Inglenorth - a hardcore victory

SOURCE: CIWM, SEPTEMBER 2009

The High Court recently upheld a magistrates’ decision to dismiss a waste prosecution on the basis that hardcore from a demolished building was not waste, even when the demolition was on Site A and the reuse was on Site B. The crucial factor was that the party producing the demolition material intended for it to be reused. 

The decision flies in the face of the usual EA presumption that off-site reuse implies that the material is waste. In truth, there has never been any justification for that presumption.

One doubtful aspect is that the court focused on the status of the materials at the point where they were re-used, rather than the point at which they were produced.

Arguably this is incorrect, since if materials have already become waste, their subsequent re-use cannot ‘cure’ them of their waste status. But in this case the mis-focus made no difference to the outcome, as the case happened to concern the same producer and re-user – whose lack of intention to discard continued from production through to re-use.

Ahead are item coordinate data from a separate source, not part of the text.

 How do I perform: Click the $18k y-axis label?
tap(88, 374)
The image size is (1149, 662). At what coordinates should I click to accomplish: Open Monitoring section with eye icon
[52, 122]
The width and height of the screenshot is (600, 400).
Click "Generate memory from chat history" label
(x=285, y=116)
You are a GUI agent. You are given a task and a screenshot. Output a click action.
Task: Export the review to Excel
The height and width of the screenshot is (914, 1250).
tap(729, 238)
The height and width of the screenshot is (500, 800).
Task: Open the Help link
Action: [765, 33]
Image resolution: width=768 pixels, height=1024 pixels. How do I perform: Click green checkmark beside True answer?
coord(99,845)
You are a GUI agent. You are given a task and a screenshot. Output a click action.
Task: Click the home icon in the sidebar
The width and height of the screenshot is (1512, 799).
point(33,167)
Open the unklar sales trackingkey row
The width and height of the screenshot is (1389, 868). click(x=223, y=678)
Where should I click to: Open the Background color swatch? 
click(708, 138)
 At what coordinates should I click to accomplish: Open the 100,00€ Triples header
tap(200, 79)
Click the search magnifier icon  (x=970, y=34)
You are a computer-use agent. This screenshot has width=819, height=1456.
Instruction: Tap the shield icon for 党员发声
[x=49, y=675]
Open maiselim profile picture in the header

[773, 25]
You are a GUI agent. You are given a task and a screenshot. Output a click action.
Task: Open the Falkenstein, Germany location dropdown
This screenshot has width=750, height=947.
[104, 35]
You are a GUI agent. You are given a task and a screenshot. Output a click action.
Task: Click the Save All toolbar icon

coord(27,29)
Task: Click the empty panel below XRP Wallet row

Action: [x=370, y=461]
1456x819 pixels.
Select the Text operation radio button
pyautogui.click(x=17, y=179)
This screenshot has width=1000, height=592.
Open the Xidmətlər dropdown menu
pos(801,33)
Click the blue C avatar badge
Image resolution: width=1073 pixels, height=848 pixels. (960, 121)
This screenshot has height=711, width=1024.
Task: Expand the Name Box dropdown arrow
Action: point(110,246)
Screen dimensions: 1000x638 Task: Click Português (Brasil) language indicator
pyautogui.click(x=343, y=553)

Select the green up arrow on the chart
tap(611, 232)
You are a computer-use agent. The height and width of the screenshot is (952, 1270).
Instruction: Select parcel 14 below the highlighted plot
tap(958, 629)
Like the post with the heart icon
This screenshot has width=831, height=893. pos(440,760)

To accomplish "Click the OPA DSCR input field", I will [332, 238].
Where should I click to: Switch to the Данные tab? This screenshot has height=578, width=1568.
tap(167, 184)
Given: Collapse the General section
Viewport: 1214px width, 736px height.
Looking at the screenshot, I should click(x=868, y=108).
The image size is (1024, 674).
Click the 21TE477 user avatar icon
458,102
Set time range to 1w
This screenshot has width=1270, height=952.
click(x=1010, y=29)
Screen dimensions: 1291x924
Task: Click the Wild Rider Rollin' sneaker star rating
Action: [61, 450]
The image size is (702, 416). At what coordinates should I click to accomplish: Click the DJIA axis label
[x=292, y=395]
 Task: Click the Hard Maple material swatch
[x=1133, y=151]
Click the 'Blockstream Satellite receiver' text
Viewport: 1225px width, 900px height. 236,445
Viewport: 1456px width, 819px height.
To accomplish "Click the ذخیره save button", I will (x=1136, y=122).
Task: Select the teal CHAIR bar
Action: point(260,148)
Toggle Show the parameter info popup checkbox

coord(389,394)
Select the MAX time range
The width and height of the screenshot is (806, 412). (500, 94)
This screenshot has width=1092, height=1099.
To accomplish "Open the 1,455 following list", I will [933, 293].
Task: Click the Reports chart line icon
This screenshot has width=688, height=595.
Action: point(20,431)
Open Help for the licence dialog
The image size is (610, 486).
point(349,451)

The case is refreshing in stepping away from the narrow “by-products” argument (certainty of re-use etc) and looking instead at the simple issue of whether anything has been discarded.

A similar case in Northern Ireland in 2007 reached the opposite result, concluding that excavated material WAS waste – which simply goes to show (a) that each case gets decided on its own merits and (b) that evidence/paperwork showing lack of intention to discard can be vital.